Кажется, Горацио говорил, что живёт на тринадцатом… К чему тут эта мысль? Алиса встряхнула отяжелевшей головой – и вдруг поняла, что бутылка вина почти иссякла. Почему же она совсем не чувствует себя пьяной?
Или – всё-таки чувствует?
– Виды-то красивые, не спорю. Но именно крыши или там смотровые площадки – нет, не моё, – промурлыкал Ноэль – и гибко потянулся, зевая; бледные руки над головой, похрустывание пальцами, на миг задравшаяся футболка обнажает беззащитно-нежную полоску кожи на животе… Алиса сглотнула в пересохшее горло. – Пойдём полежим?
Неужели?
Она растерялась, потому что уже совершенно не ждала такого предложения. Прошло часа полтора или два (кстати – и правда, сколько прошло?) – но за всё это время он даже ни разу не попытался к ней прикоснуться, что уж говорить о…
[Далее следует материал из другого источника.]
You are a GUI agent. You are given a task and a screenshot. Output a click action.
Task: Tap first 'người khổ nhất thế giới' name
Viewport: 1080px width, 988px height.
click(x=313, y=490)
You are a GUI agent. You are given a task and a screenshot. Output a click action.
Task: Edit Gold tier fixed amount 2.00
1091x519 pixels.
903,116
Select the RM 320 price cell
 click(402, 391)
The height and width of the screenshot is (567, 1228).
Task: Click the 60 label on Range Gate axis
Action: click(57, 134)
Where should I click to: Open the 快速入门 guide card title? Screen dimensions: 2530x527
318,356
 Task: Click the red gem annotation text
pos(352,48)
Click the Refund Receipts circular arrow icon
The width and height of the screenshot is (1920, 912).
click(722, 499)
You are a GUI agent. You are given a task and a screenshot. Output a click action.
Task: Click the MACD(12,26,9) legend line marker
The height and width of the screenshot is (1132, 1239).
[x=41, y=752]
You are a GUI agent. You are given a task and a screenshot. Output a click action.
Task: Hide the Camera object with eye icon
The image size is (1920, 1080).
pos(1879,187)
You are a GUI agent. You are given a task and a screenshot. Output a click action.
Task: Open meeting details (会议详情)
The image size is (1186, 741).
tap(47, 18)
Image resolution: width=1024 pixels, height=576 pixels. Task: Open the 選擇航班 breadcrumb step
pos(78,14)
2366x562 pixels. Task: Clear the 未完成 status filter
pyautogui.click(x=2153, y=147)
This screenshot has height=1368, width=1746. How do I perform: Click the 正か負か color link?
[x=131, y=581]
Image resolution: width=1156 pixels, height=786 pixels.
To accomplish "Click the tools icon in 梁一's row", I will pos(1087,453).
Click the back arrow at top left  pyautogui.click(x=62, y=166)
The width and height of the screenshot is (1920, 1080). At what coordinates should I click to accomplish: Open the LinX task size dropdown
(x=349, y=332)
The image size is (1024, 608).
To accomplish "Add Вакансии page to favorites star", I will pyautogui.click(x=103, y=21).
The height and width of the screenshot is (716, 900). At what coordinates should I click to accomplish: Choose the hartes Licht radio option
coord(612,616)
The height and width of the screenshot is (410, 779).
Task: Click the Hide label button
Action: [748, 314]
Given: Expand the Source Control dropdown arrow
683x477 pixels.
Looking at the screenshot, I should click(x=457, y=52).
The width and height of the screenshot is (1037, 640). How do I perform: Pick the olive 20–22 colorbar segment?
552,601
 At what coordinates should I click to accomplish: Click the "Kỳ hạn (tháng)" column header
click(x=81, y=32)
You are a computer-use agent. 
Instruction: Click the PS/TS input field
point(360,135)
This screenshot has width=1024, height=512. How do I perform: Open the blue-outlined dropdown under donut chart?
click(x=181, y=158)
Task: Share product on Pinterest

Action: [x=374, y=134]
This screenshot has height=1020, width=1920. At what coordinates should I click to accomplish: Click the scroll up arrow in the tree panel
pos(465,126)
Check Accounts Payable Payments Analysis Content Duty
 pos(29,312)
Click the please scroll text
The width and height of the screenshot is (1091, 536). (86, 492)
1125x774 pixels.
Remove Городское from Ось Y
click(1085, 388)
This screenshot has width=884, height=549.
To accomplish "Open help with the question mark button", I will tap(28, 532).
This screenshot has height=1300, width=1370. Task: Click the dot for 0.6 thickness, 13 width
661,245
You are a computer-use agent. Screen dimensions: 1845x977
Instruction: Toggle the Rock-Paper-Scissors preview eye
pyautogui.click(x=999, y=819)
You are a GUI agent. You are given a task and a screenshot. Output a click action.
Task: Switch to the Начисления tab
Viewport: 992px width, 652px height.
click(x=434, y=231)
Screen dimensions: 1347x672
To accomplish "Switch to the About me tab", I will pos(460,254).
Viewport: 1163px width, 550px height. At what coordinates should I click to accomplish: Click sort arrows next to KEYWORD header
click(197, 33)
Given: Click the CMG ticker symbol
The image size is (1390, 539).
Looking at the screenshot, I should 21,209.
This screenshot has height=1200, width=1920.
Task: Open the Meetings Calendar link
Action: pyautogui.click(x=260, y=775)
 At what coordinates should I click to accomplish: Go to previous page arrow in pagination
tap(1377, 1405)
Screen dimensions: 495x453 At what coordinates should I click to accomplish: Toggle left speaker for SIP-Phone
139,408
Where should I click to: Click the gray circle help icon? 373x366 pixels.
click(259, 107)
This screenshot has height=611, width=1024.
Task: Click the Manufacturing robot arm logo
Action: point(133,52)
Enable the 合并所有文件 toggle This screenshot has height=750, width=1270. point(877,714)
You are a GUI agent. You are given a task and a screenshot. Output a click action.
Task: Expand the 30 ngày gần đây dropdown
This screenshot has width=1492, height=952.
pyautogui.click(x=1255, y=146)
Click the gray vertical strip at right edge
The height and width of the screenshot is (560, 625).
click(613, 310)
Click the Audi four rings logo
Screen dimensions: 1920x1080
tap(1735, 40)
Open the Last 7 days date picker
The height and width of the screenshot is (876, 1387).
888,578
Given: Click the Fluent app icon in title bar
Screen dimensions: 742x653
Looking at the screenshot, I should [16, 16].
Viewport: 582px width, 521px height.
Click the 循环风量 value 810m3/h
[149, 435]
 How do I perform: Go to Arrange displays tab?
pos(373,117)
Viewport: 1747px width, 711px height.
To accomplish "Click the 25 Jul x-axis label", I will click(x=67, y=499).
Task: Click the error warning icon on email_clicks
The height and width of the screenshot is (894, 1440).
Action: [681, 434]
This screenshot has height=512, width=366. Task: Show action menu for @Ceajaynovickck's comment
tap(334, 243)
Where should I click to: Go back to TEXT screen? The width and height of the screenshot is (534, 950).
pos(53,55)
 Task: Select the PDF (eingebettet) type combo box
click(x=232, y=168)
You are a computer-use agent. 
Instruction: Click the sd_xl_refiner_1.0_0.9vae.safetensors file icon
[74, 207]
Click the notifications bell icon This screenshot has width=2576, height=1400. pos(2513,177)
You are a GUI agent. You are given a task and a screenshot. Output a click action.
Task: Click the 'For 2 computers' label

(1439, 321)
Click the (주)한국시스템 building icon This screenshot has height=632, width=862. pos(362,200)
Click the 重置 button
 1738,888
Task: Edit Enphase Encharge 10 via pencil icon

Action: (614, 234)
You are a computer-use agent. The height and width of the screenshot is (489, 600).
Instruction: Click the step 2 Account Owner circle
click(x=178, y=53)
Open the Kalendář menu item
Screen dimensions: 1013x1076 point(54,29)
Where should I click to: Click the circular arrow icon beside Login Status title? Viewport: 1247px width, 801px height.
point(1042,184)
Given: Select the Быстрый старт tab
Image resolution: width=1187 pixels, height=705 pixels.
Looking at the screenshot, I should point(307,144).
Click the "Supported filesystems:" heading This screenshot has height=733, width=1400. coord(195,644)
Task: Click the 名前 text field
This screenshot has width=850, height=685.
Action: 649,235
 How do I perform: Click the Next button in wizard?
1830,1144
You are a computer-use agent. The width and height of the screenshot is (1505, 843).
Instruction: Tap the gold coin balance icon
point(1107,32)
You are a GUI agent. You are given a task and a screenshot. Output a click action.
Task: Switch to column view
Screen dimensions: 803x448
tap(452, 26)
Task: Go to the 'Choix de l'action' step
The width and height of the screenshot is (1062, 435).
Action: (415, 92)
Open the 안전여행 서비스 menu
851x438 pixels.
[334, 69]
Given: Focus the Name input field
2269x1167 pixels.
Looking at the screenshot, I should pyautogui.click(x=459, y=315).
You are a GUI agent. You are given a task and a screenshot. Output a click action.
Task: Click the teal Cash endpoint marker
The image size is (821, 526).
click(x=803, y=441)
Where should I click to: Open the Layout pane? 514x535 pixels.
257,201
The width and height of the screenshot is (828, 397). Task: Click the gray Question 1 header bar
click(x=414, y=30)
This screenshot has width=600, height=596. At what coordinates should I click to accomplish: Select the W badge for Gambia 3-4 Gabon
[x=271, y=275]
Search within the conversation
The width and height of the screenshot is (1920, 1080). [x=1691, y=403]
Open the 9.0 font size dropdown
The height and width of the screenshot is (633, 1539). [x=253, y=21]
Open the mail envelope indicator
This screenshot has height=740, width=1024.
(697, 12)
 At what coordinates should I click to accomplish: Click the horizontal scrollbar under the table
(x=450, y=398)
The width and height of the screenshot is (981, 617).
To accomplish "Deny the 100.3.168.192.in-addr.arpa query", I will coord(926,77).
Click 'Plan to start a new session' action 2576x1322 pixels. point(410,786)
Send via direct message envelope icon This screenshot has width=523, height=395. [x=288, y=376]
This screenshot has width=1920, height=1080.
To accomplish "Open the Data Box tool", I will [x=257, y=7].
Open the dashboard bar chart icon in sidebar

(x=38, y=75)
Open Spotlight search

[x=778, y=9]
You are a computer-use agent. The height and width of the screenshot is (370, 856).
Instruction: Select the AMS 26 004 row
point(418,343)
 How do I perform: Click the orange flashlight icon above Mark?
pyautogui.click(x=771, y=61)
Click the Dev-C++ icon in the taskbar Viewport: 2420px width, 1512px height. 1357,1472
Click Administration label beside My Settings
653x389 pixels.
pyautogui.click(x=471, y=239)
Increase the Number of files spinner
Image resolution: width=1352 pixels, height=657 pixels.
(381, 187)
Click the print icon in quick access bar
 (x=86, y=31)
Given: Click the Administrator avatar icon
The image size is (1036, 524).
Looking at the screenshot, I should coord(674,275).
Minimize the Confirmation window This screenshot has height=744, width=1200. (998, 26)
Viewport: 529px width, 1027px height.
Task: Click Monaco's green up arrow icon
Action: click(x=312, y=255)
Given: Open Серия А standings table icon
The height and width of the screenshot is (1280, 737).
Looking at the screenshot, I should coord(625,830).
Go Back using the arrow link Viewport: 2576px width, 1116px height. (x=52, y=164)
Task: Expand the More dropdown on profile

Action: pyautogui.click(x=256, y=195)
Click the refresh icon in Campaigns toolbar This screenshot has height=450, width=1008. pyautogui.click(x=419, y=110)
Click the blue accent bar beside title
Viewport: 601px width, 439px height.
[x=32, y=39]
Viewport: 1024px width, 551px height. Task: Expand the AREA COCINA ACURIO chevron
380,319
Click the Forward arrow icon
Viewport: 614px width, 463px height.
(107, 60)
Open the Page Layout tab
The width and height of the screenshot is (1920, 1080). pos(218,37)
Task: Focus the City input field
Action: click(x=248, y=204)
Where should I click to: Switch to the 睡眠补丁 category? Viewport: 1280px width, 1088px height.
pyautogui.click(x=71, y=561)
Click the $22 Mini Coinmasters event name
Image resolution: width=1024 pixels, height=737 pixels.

Или может, полежать – это просто, буквально полежать? Почему же тогда он так серьёзно и цепко смотрит – так, что она робеет взглянуть в ответ?
– Давай, – хрипло выдавила Алиса, вновь не к месту вспоминая Ту Ночь. Тогда началось так же, но было более понятно; сейчас – непонятно совсем. Тогда они оба напрягались, оба желали и стеснялись; сейчас он вял и апатичен, и не скрывает, что она уже успела ему надоесть, – а она…
Что – она?
Подойти, лечь с ним рядом на смятую простыню (в этот раз – без котят; просто какие-то узоры из кругов и треугольников – царство абстракций). И такое же царство абстракций – здесь: ряды символов, ряды мельчайших знаков, которые ни к чему не ведут, которые шепчут о чём-то на тысяче непонятных наречий – не под силу ни одному переводчику. Его узкая рука с выступающими косточками обнимает её – такая горячая рука, будто в лихорадке; его грудь тяжело вздымается и опадает, он пахнет ягодами и дымом, и чуть-чуть – по́том. Смотрит – остро и внимательно, почти укоризненно; всё же какое тонкое лицо – не по-человечьи тонкое, сияющее холодным стеклянным светом.
И какие тонкие, горячие губы. И жадный язык – язык змеи, дотянувшейся до кролика. Язык из мириадов языков Вавилона; имя, уходящее в никуда; молчание луны, до которой никогда не докричаться.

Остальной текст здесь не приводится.